[Data for this exercise]

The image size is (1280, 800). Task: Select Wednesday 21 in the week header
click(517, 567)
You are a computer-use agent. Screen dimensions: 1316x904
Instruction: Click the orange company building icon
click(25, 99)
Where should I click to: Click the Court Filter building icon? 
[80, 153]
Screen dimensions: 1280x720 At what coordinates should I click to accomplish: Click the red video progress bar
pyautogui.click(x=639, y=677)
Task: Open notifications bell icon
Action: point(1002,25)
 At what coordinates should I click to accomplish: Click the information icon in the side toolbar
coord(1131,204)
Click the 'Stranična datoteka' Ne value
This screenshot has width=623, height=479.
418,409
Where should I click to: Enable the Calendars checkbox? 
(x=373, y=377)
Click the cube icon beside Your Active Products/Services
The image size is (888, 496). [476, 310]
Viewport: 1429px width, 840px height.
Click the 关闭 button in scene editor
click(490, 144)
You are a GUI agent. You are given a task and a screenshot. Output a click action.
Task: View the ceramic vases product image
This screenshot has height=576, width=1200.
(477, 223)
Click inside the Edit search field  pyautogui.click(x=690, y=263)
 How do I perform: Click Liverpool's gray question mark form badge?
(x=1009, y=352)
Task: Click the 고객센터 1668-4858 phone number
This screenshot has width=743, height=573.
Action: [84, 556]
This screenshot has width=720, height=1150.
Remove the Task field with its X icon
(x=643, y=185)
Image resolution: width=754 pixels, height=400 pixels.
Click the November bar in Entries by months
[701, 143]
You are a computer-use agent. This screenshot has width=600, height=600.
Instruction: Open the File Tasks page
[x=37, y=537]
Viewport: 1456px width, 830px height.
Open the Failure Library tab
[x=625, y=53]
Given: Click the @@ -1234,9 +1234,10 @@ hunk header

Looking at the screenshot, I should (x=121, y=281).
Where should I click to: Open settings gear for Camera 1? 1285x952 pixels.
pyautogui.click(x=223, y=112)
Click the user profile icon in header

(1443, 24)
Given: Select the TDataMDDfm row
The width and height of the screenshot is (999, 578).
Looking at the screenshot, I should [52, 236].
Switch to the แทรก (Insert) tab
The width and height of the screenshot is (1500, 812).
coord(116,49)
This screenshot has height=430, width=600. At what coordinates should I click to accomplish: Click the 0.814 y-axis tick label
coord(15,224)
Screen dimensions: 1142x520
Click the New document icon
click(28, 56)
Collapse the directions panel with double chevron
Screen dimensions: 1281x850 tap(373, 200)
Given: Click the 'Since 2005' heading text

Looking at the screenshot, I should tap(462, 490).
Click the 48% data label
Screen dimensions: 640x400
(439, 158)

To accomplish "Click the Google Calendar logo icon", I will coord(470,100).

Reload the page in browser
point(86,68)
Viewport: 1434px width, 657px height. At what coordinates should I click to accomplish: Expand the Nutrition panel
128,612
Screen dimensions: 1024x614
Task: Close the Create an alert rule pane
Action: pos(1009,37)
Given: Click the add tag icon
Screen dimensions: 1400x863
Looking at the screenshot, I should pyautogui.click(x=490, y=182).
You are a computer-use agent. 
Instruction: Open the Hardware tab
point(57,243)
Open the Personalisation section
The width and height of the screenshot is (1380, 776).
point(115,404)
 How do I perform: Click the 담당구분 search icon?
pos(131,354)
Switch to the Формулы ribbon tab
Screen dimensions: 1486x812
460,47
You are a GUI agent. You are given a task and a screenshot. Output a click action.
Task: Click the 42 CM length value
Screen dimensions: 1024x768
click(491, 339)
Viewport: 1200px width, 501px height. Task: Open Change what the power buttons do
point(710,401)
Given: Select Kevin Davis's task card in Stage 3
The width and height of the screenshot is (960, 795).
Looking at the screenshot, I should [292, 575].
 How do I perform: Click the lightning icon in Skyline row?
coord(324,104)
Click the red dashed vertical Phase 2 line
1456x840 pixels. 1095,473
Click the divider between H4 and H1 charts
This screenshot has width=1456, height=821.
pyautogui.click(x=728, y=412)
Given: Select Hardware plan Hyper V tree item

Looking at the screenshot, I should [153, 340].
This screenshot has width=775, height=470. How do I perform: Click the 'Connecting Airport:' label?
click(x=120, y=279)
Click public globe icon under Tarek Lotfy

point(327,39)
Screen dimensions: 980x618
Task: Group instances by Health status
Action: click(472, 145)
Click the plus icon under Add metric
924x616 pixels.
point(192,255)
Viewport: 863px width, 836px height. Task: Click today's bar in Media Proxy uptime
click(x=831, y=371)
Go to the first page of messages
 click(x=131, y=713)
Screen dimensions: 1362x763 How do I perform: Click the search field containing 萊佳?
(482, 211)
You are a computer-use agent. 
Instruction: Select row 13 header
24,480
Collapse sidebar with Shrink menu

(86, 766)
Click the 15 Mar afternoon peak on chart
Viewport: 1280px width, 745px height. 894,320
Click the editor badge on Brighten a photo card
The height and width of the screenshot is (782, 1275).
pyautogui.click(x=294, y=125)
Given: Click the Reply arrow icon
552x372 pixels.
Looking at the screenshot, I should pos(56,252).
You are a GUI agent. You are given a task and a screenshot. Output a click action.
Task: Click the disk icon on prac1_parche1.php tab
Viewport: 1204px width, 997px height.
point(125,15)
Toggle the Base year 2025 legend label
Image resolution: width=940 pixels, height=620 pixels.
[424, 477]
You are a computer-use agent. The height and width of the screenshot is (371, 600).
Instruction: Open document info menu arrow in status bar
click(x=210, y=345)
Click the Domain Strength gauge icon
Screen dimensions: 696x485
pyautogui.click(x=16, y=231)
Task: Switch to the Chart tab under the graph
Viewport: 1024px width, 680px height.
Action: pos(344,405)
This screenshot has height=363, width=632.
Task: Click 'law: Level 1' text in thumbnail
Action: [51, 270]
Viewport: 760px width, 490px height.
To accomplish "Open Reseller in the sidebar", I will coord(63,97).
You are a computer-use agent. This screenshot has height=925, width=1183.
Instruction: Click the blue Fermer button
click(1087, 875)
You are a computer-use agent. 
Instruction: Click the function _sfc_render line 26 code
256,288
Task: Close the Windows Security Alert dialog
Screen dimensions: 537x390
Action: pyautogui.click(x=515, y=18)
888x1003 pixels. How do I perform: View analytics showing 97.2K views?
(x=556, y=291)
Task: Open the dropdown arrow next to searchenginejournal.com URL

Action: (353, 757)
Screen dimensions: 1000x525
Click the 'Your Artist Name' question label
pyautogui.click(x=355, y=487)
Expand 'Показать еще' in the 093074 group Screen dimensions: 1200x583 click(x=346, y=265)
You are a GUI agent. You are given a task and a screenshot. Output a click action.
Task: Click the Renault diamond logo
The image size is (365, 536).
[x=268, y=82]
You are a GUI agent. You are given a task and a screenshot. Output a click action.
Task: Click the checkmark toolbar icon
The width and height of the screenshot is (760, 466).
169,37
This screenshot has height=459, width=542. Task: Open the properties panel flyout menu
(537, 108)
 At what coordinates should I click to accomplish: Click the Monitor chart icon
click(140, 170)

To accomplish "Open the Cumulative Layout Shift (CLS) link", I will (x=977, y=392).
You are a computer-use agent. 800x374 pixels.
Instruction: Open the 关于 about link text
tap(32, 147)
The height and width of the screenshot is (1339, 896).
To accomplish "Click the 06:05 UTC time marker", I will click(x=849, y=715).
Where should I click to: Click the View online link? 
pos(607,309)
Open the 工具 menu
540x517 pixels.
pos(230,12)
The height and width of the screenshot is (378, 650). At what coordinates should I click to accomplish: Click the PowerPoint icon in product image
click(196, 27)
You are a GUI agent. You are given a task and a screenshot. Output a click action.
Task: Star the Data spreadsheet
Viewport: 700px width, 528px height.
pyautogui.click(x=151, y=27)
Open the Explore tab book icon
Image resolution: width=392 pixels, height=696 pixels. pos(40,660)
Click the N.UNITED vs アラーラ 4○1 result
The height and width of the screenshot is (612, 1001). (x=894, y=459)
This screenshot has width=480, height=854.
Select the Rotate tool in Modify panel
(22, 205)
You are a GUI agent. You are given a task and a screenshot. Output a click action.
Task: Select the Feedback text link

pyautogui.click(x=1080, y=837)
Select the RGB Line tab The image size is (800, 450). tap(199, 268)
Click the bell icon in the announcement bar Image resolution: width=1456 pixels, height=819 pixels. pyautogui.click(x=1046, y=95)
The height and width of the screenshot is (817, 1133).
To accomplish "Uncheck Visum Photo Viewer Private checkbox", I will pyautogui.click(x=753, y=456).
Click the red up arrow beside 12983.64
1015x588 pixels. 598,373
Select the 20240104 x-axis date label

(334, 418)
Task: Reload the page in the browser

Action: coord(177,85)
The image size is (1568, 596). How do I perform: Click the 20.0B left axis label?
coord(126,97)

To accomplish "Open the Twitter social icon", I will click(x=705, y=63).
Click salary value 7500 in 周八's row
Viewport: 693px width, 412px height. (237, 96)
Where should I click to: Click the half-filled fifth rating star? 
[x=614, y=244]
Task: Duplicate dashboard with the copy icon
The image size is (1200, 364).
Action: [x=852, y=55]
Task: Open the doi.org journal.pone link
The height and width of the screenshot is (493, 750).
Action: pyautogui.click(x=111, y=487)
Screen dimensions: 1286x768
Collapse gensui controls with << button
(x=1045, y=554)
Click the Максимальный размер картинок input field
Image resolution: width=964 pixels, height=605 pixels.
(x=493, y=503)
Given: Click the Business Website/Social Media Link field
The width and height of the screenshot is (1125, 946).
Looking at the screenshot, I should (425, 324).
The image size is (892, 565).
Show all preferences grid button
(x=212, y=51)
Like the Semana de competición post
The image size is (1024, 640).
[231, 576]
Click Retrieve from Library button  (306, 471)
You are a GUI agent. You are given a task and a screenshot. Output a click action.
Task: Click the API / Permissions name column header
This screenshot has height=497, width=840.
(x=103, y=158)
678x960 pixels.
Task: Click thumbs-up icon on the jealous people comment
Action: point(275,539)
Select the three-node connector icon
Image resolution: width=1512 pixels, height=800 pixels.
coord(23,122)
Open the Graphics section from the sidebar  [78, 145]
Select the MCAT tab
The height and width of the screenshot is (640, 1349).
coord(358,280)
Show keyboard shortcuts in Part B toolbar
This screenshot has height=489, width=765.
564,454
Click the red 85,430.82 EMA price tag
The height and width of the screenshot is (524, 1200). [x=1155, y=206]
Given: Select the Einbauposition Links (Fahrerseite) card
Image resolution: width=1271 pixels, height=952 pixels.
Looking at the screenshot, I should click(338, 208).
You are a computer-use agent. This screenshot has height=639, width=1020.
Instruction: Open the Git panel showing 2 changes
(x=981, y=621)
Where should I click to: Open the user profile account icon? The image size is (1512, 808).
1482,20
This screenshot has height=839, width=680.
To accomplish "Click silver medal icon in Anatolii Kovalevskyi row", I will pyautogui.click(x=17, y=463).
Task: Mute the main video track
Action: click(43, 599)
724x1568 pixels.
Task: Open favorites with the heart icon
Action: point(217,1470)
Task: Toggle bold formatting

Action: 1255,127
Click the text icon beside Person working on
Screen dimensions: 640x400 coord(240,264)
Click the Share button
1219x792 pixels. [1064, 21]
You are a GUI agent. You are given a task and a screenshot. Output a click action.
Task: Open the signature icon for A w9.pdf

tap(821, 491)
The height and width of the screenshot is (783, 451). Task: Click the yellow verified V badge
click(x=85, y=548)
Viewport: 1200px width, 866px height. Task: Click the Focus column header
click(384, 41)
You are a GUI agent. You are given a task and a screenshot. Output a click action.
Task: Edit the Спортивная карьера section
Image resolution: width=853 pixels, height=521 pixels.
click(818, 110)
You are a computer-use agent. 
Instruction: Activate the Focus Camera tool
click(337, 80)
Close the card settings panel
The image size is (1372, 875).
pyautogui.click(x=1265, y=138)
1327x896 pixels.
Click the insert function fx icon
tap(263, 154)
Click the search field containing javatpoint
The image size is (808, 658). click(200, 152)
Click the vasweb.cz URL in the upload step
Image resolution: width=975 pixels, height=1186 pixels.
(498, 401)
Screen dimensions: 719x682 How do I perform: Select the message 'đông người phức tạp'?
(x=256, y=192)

[/Data for this exercise]

**Problem statement:**
Starting with the first line of the records, repeat every line up to and including the one containing "This screenshot has width=720, height=1150.", and nothing else.

**Worked solution:**
The image size is (1280, 800). Task: Select Wednesday 21 in the week header
click(517, 567)
You are a computer-use agent. Screen dimensions: 1316x904
Instruction: Click the orange company building icon
click(25, 99)
Where should I click to: Click the Court Filter building icon? 
[80, 153]
Screen dimensions: 1280x720 At what coordinates should I click to accomplish: Click the red video progress bar
pyautogui.click(x=639, y=677)
Task: Open notifications bell icon
Action: point(1002,25)
 At what coordinates should I click to accomplish: Click the information icon in the side toolbar
coord(1131,204)
Click the 'Stranična datoteka' Ne value
This screenshot has width=623, height=479.
418,409
Where should I click to: Enable the Calendars checkbox? 
(x=373, y=377)
Click the cube icon beside Your Active Products/Services
The image size is (888, 496). [476, 310]
Viewport: 1429px width, 840px height.
Click the 关闭 button in scene editor
click(490, 144)
You are a GUI agent. You are given a task and a screenshot. Output a click action.
Task: View the ceramic vases product image
This screenshot has height=576, width=1200.
(477, 223)
Click inside the Edit search field  pyautogui.click(x=690, y=263)
 How do I perform: Click Liverpool's gray question mark form badge?
(x=1009, y=352)
Task: Click the 고객센터 1668-4858 phone number
This screenshot has width=743, height=573.
Action: [84, 556]
This screenshot has width=720, height=1150.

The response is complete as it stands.